• **Assigned task**: Go through the material line by line and copy each one with the word "nbsp".
Supplied material section start
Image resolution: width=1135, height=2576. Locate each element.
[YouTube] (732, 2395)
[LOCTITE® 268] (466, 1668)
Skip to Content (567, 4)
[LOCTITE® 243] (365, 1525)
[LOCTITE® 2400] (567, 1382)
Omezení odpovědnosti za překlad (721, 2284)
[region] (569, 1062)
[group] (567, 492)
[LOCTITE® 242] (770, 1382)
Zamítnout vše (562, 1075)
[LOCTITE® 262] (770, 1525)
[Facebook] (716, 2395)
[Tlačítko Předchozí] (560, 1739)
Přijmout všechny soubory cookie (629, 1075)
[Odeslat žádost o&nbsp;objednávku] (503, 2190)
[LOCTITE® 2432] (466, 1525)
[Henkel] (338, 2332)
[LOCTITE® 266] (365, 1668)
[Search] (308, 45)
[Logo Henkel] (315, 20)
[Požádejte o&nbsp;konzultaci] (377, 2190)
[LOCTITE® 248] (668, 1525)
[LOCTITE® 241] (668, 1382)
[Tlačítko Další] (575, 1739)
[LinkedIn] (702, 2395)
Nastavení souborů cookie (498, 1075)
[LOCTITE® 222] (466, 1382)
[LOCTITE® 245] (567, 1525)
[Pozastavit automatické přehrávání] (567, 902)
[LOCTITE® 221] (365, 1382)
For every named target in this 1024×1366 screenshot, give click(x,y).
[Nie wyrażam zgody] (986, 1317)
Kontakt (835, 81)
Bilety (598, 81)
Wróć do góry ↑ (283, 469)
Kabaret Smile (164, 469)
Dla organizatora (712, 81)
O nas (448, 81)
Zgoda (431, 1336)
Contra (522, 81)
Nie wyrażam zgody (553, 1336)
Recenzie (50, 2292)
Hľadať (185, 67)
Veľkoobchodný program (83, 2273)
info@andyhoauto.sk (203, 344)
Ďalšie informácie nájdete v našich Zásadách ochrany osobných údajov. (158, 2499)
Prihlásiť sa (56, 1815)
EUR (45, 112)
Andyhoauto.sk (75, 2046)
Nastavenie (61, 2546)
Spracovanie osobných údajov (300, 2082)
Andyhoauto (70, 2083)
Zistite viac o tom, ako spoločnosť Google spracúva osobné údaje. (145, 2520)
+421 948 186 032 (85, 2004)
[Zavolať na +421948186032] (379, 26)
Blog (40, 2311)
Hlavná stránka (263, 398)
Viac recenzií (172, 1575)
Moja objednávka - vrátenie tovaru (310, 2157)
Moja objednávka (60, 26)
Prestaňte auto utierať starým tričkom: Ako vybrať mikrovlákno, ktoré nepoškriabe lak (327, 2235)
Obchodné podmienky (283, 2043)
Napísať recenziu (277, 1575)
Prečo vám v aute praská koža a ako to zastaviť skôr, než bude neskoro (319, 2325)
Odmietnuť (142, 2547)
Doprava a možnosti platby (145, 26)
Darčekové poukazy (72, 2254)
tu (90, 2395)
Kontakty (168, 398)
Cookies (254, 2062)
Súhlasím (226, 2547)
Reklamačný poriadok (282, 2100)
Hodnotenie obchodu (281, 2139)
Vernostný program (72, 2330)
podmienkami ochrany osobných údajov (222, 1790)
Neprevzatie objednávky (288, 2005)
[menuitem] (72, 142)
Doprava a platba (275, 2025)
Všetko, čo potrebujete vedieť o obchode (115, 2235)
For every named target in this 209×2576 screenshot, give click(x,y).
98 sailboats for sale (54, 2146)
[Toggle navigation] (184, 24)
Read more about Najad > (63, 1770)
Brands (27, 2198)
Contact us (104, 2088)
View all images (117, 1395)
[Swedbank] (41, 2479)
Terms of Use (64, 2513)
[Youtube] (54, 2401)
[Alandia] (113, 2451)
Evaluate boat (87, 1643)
Supplied material section end
• **Task solution**:
[Odeslat žádost o&nbsp;objednávku] (503, 2190)
[Požádejte o&nbsp;konzultaci] (377, 2190)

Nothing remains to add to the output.